Exercise prompt —
Of all the entries below, retype only the lines from the one with "Screenshot is 1366x1526." through the one with "[PPGIA - Programa", exactly as they appear.

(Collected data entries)
⁂
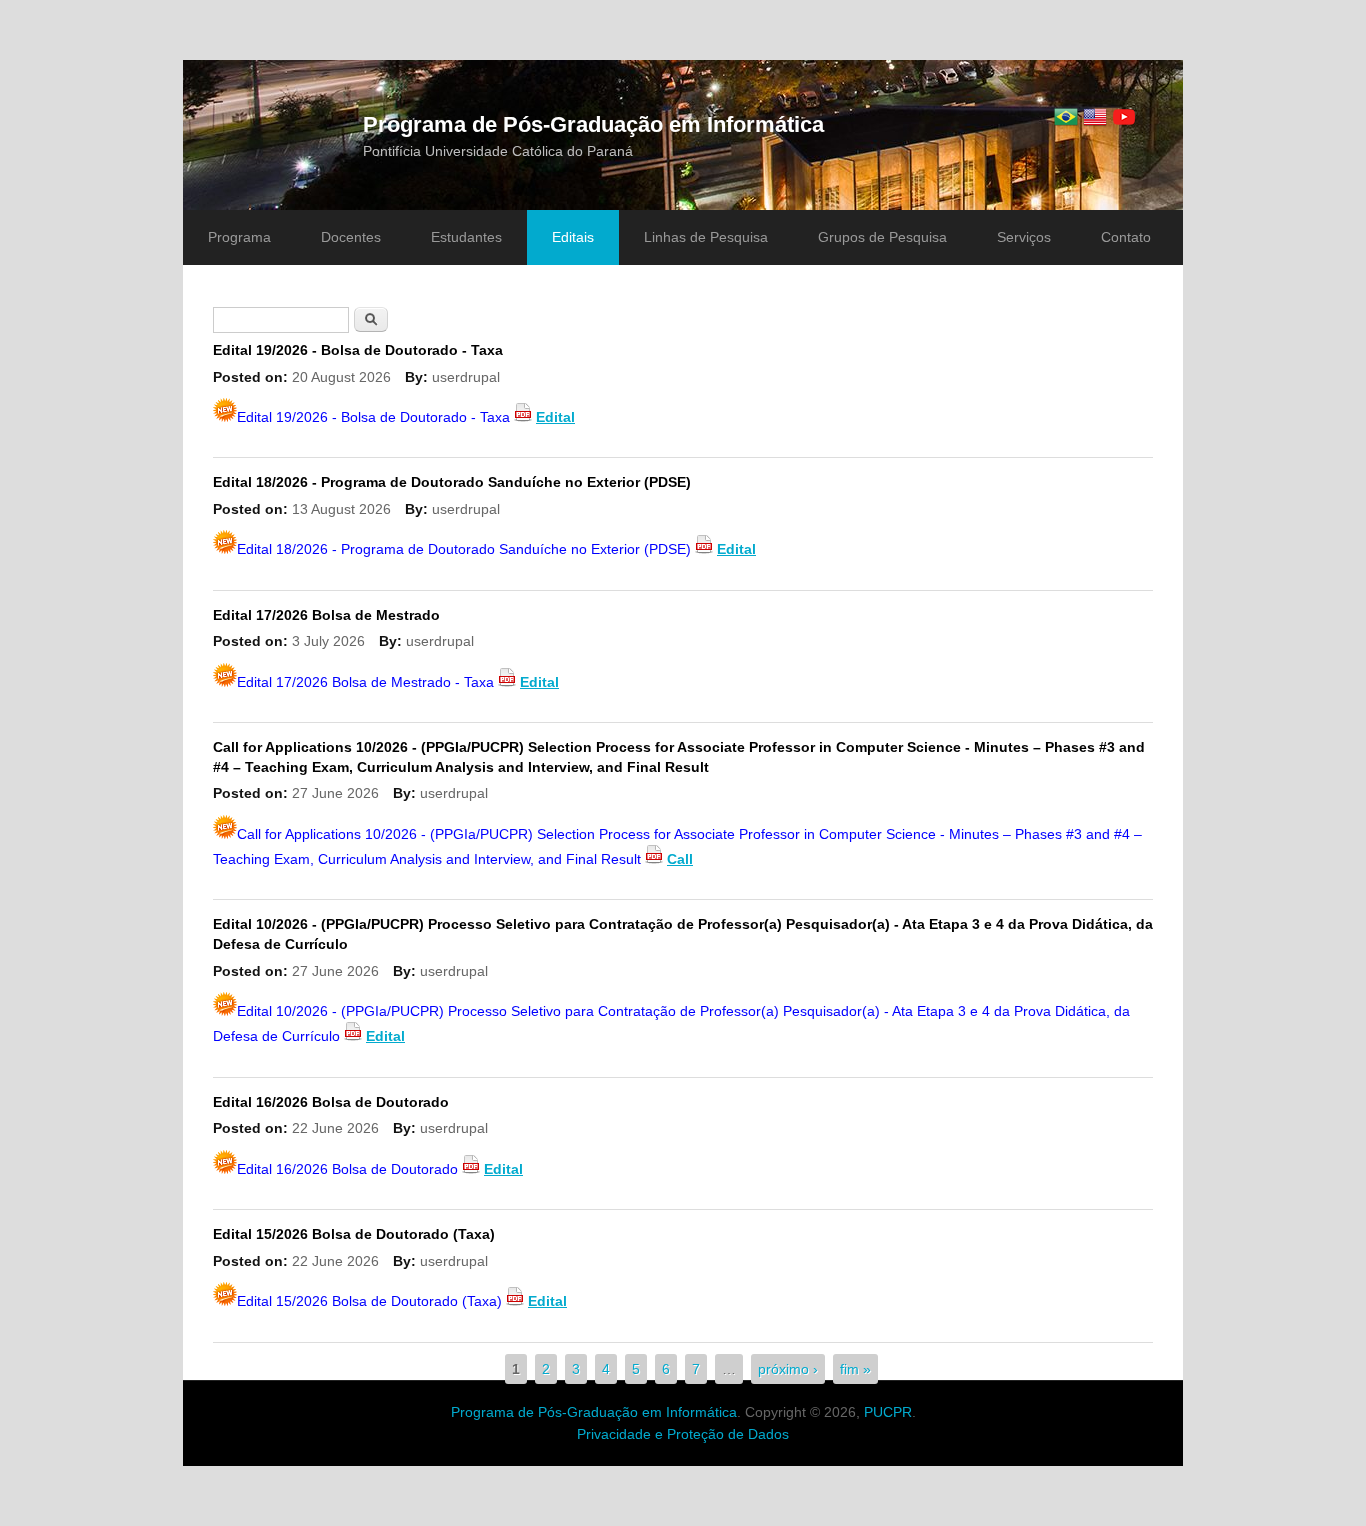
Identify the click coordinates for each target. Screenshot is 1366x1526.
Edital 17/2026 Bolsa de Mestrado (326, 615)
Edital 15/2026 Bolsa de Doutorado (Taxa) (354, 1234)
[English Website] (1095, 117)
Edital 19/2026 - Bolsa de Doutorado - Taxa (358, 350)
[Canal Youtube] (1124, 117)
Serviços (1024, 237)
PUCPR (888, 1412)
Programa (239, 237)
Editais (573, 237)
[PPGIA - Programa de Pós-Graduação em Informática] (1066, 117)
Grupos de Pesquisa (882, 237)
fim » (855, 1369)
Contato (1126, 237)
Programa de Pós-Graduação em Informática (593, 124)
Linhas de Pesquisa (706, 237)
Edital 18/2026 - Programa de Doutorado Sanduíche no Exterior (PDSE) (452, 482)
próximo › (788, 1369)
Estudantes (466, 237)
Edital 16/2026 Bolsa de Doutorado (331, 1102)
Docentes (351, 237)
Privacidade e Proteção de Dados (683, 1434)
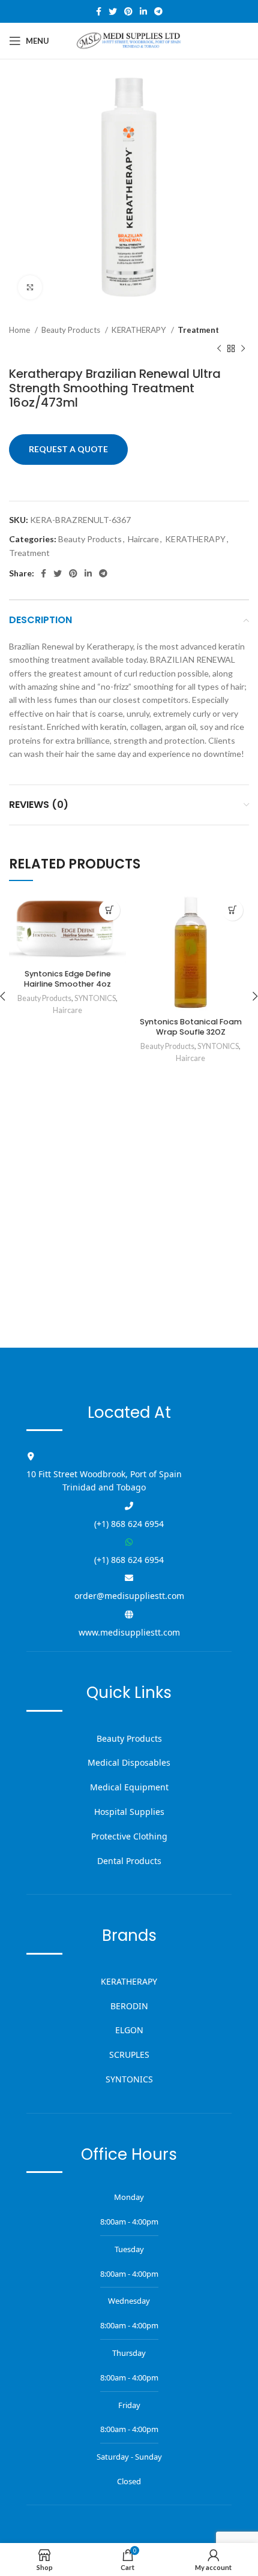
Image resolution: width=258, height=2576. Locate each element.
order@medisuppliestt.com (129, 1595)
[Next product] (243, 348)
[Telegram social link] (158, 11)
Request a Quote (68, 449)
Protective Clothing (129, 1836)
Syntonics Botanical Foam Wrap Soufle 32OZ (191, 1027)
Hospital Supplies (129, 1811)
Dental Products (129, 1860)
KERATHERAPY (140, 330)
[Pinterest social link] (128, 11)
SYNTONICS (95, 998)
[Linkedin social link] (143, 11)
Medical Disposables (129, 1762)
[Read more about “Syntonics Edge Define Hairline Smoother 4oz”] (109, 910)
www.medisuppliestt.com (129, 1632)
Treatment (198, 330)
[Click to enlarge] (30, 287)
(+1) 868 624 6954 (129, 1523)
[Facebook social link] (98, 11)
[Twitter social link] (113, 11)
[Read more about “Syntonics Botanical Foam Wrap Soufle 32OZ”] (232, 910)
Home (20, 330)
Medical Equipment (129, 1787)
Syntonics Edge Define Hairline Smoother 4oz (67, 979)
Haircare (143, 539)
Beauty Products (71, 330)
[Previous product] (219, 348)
⁂
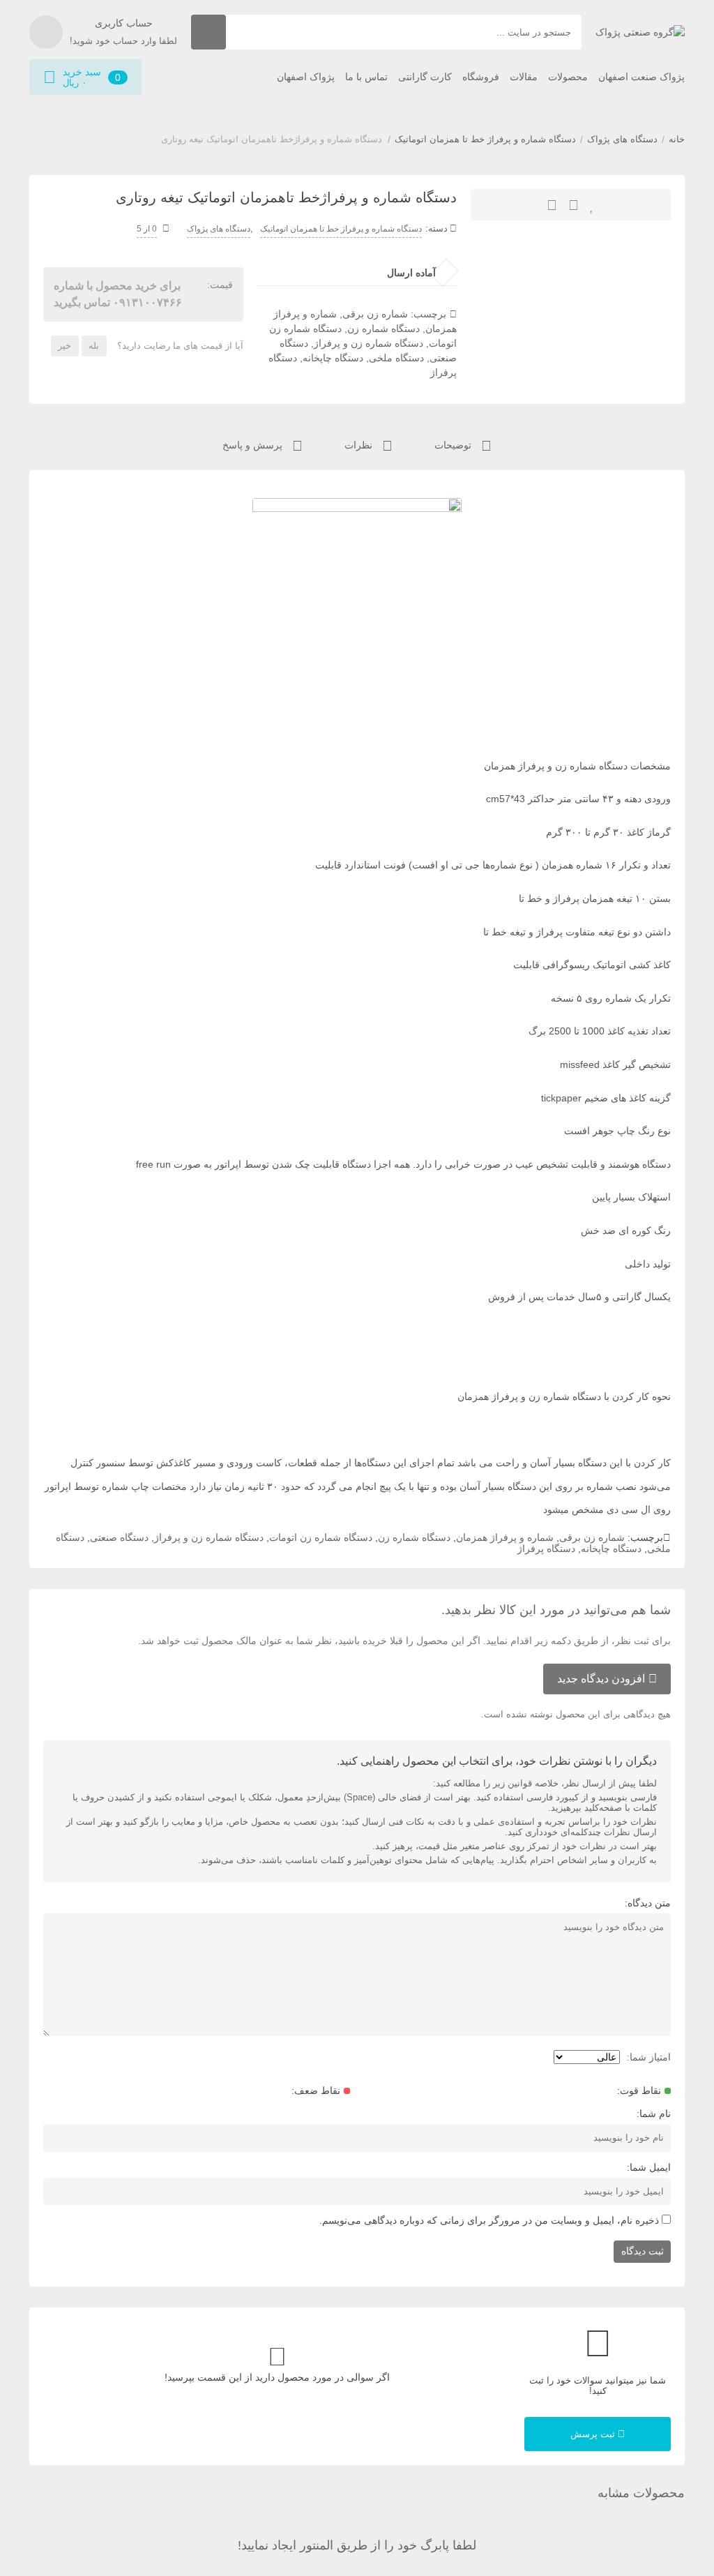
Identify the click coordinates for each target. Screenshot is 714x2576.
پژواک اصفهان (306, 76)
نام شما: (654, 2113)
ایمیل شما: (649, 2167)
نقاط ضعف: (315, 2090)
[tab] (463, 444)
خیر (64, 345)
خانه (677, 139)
⁂
Output below —
Identify the click coordinates for each target. Screenshot is 1366x1526.
Edital 17/2026 Bolsa de Mestrado (326, 615)
Edital 15/2026 Bolsa de Doutorado (Taxa) (354, 1234)
[English Website] (1095, 117)
Edital 19/2026 - Bolsa de Doutorado - Taxa (358, 350)
[Canal Youtube] (1124, 117)
Serviços (1024, 237)
PUCPR (888, 1412)
Programa (239, 237)
Editais (573, 237)
[PPGIA - Programa de Pós-Graduação em Informática] (1066, 117)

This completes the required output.